Work to be completed
Please restate word for word each line from the one containing "Task: Enable the" to the last line of the records below, and drop the pictures.
*** Input records ***
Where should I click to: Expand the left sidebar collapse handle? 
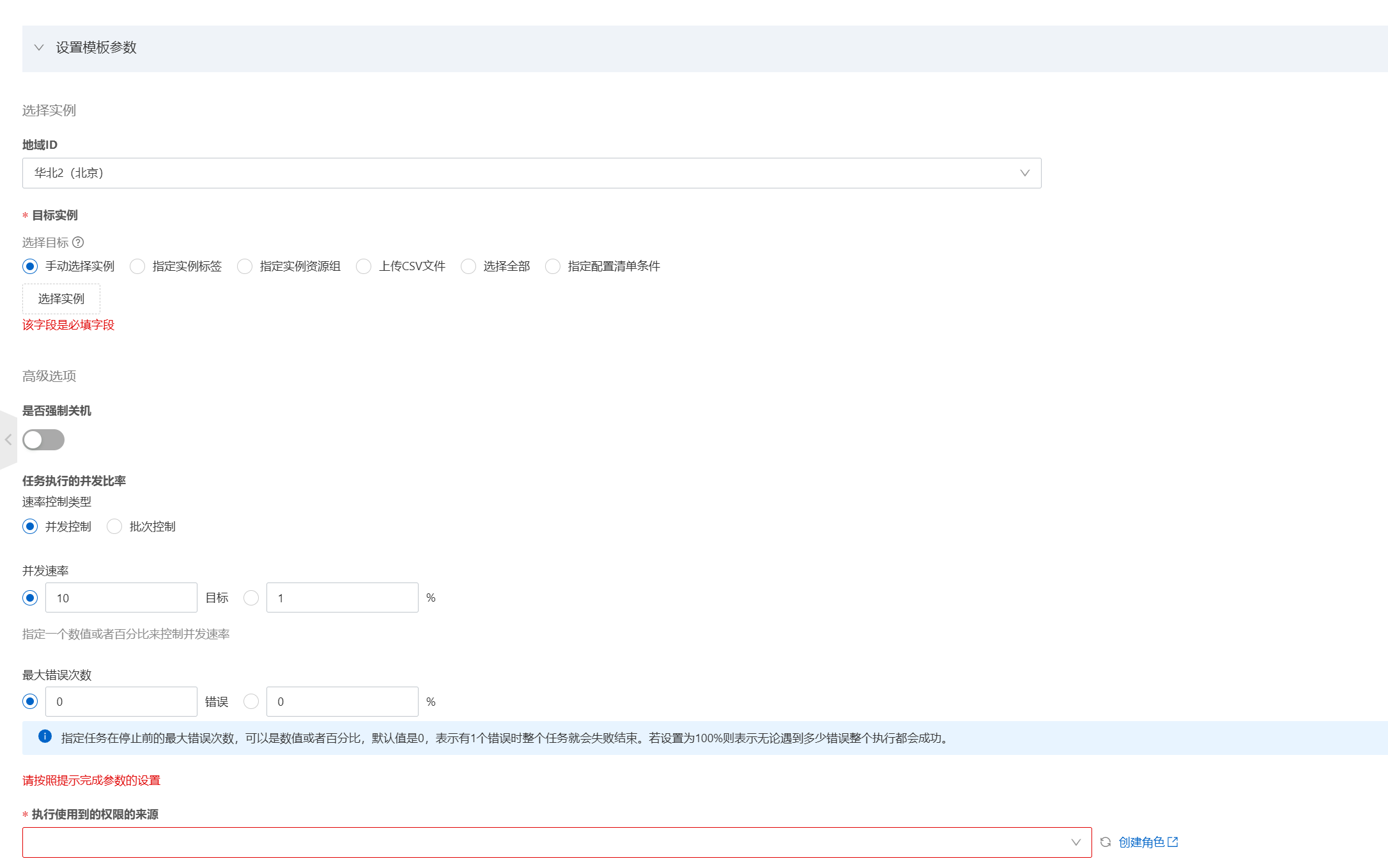point(8,439)
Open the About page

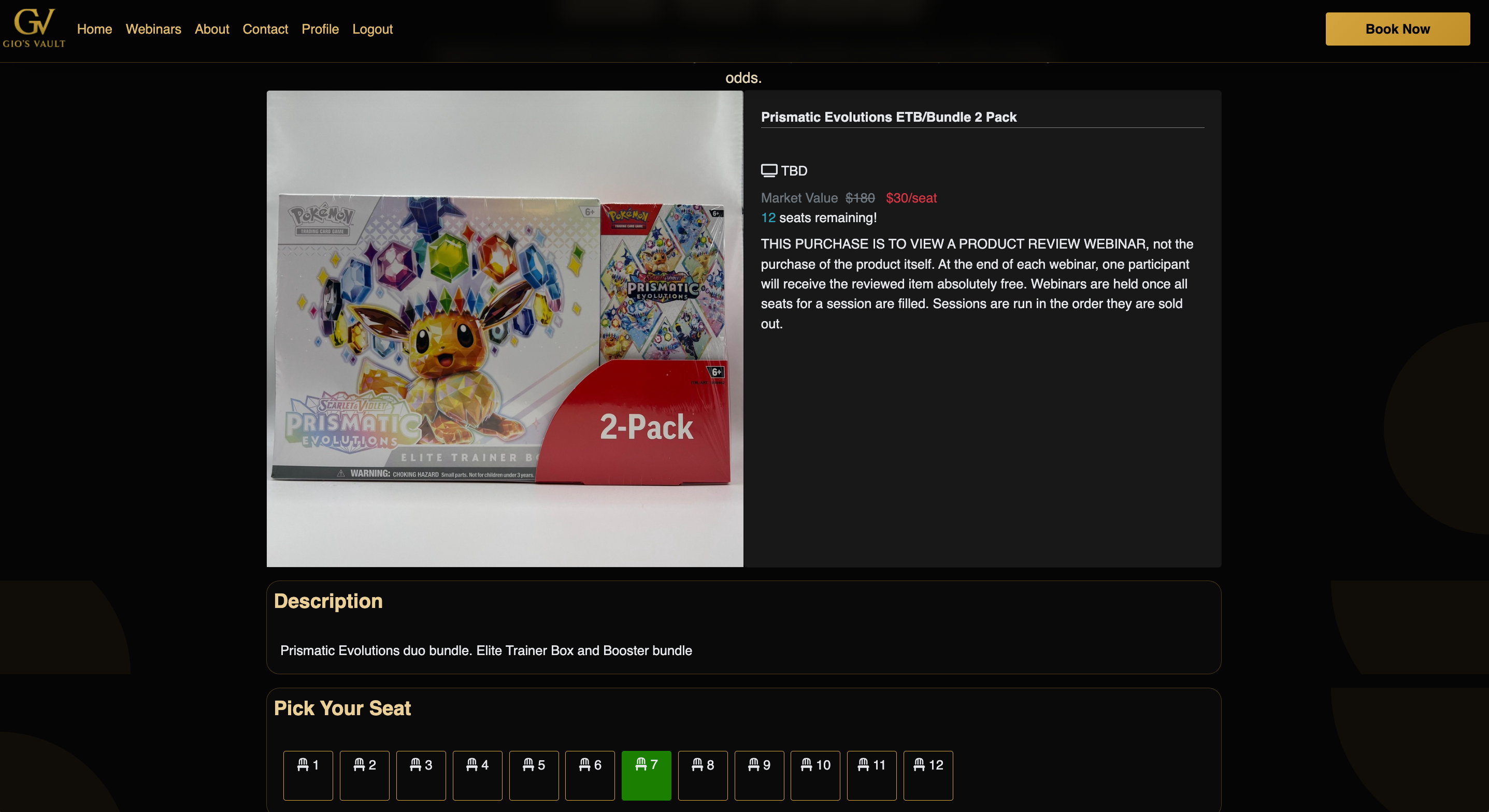coord(211,29)
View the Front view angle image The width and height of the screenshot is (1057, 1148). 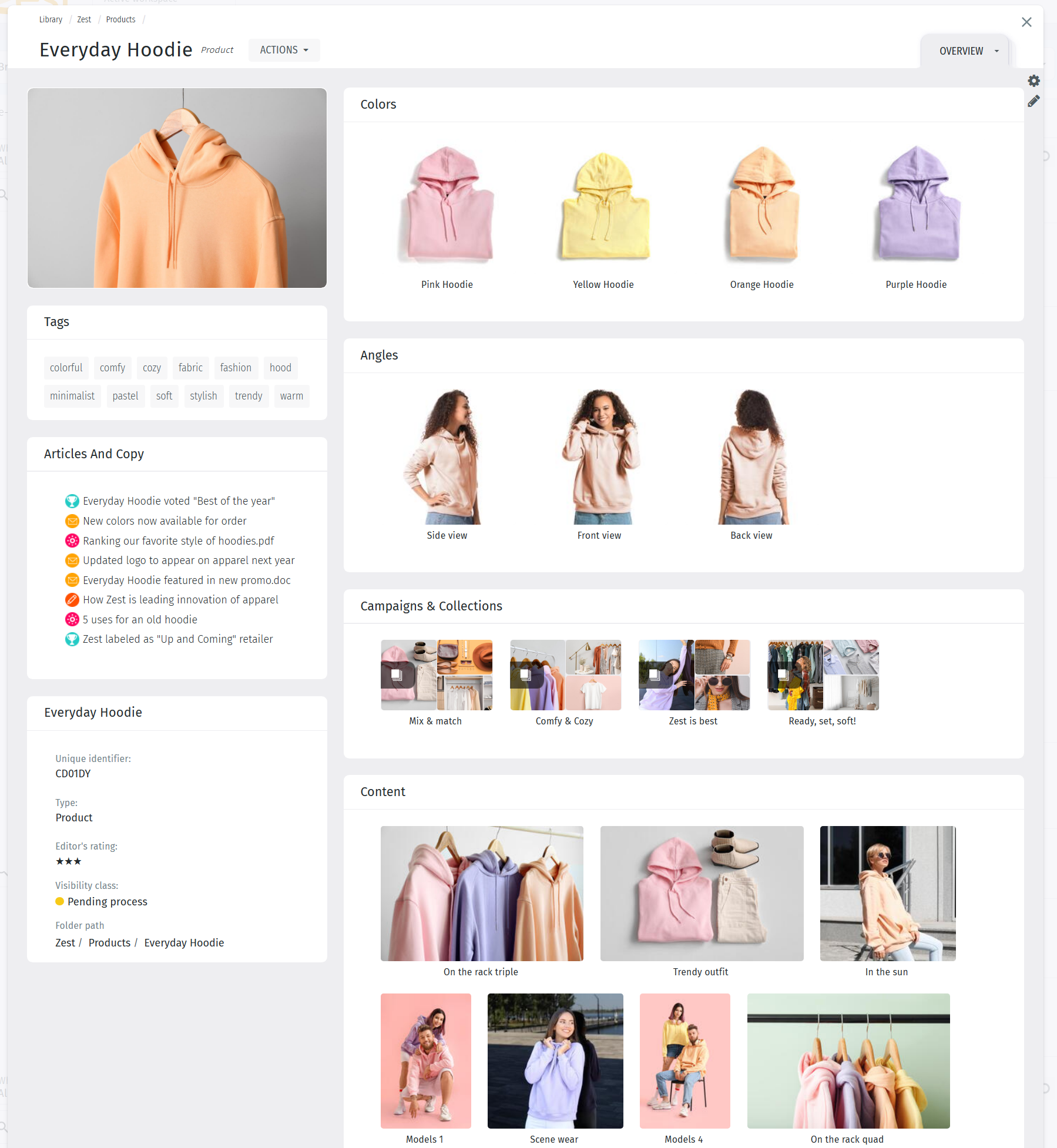tap(599, 458)
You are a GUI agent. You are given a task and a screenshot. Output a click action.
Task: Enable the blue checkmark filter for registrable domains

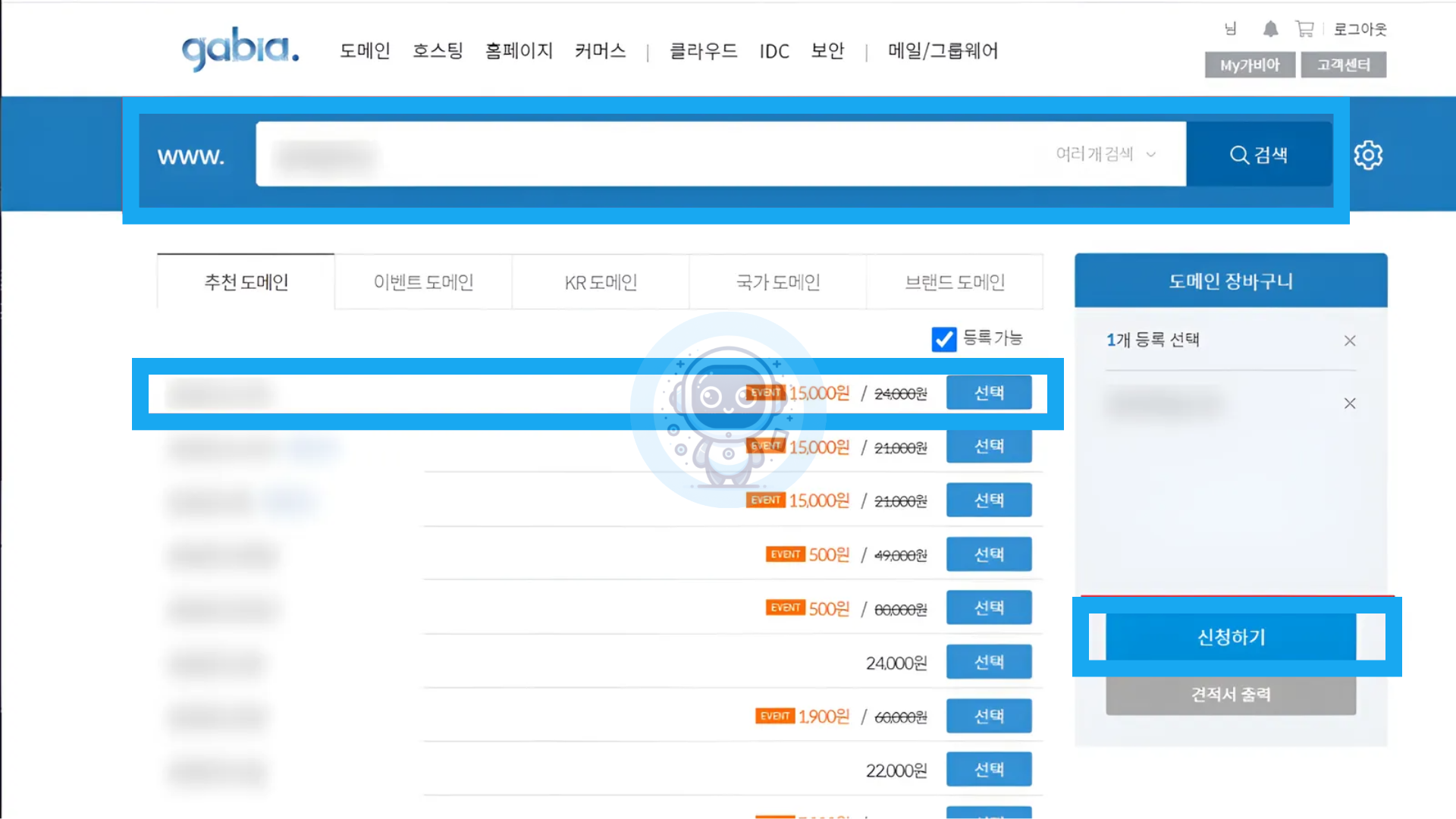[944, 339]
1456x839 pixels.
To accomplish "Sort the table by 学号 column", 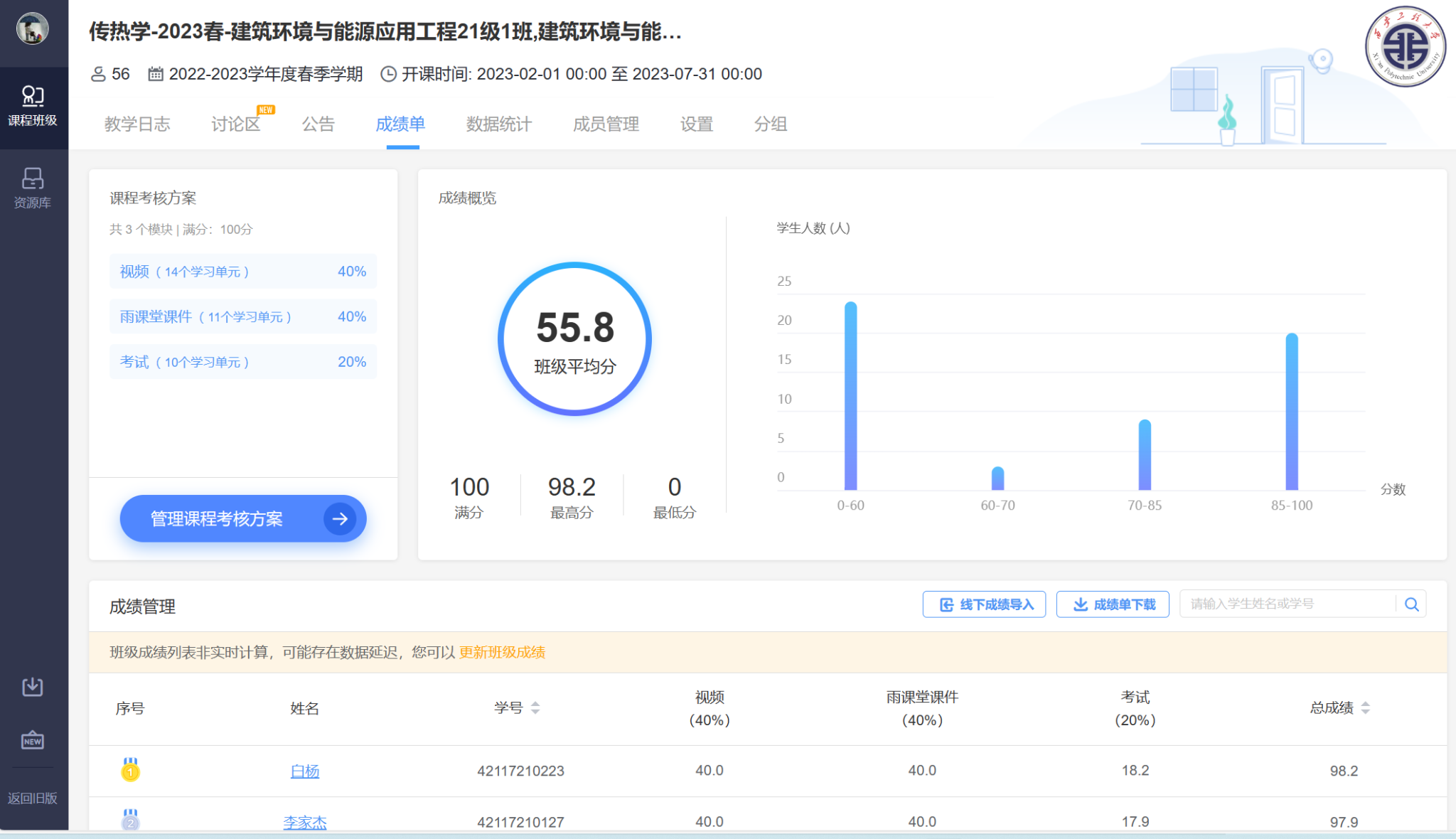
***
Output for this exercise
Task: Enable the blue checkmark filter for registrable domains

[944, 339]
1456x839 pixels.
To accomplish "Sort the table by 学号 column", 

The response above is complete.